SUGGESTED TEXTS TO CITE: Posner & Weyl, LA Times on Changchun, films like Inside Job and Abacus, articles on the Volcker Rule
Topic 3 : Nationalism, Sinophobia, and National Extinction. Background: The best we can say for globalization in the past several decades is that it has brought great GDP growth and poverty alleviation for China and many other countries. By no means would all countries say they have benefited, however. Economics aside, many fear that globalization is actually Westernization, with the effect of endagering traditional cultures and even other, non-Western paths to modernization around the world. Within modern states, minority nationalities like the Ainu in Japan and countless Native American "first nations" face the extinction of their languages andj cultures.
See, for a more personal example, an argument that I've given to Newark students that you individually and as a generation are less Chinese than your grandparents.
At the same time, some Southeast Asian nations have a fraught relationship with their Chinese minorities, with long histories of anti-Chinese violence and Sinophobia. Problems of nationalism are everywhere, though many scholars, Marxists especially, find class to be the more important distinction, transcending national borders in favor of global solidarity as proletariats. There's no way to give enough background on this huge topic, so just be sure to read and cite some outside sources to back up your perspective!
PROMPT: Which theoretical view of nations do you find most persuasive/accurate, whether only for China or for all nations in the world: primordialism, perennialism (see Smith for this specialized term!), or constructivism (modernism/instrumentalism)? Why? How essential is it for national survival that there be native speakers of the national language? If the national language dies out completely (i.e. no one speaks or writes it anymore), is the nation then extinct or not? If not, what would actual national extinction look like/entail? What, if any, do you think are the differences between a nation and an ethnic group?

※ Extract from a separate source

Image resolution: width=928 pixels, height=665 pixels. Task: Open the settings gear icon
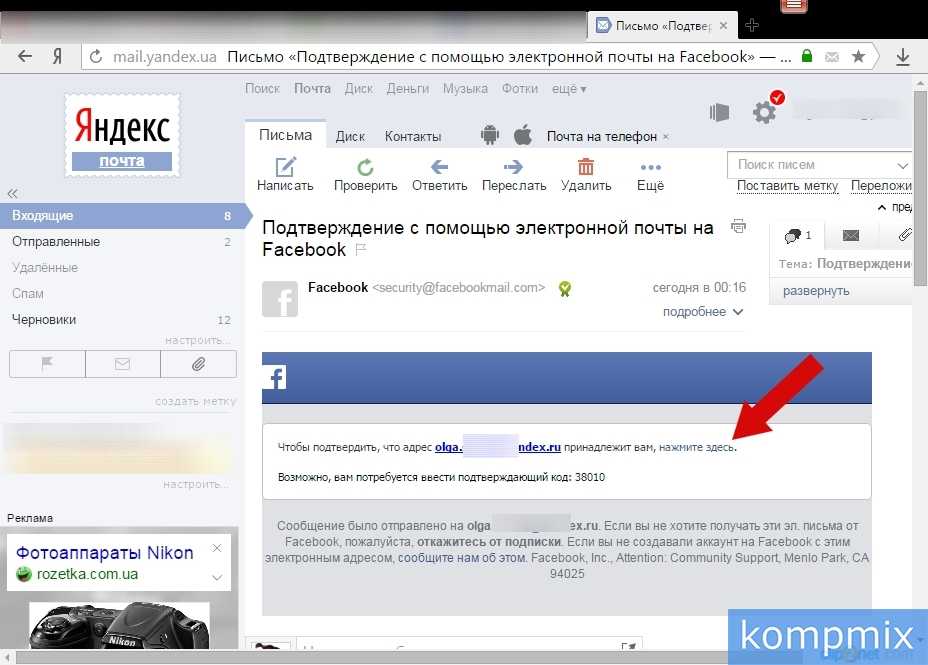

To what extent do governments have a responsibility to preserve the languages and cultures of "stateless nations" within their borders, such as the Rohingya in Burma (Myanmar) or the Kurds in Turkey/Iraq/Syria? To what extent do you think "national self-determination" is a myth or tool used of liberal, Western countries to interfere in the internal affairs of developing and non-Western states? Do you see yourself as a Chinese patriot or nationalist? Why? Do weak countries like Myanmar and Laos have anything to fear from Chinese immigrants as "market-dominant minorities" who may dominate the local economy? Why/why not? Historically, and in terms of nationalism, why do you think Western states like Australia, the USA, and Canada have all enacted anti-Chinese immigration laws, and how would you assess their consequences? To what extent do you find national or class distinctions to be more important for the study of comparative politics, both within states and throughout the world? If you think class is far more important, to what extent should we care about national extinction at all? Can a nation actually go extinct in the same way an animal or plant species can? Why/why not? Do you agree or disagree with your instructor's argument that you're less Chinese than your grandparents? Why?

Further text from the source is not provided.